[Records for this exercise]
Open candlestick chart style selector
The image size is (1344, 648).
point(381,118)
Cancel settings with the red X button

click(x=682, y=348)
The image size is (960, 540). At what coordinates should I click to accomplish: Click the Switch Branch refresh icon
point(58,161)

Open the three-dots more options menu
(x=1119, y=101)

---

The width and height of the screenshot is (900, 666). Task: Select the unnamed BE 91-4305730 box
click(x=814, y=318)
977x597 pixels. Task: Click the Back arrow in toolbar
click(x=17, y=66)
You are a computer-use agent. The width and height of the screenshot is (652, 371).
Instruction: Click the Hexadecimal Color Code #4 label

--

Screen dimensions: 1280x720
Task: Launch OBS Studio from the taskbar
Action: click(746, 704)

[Assigned task] Copy only this part of the entries above: the line with "977x597 pixels. Task: Click", the line with "Instruction: Click the", and the lines between, all exactly as written.

[Answer to this exercise]
977x597 pixels. Task: Click the Back arrow in toolbar
click(x=17, y=66)
You are a computer-use agent. The width and height of the screenshot is (652, 371).
Instruction: Click the Hexadecimal Color Code #4 label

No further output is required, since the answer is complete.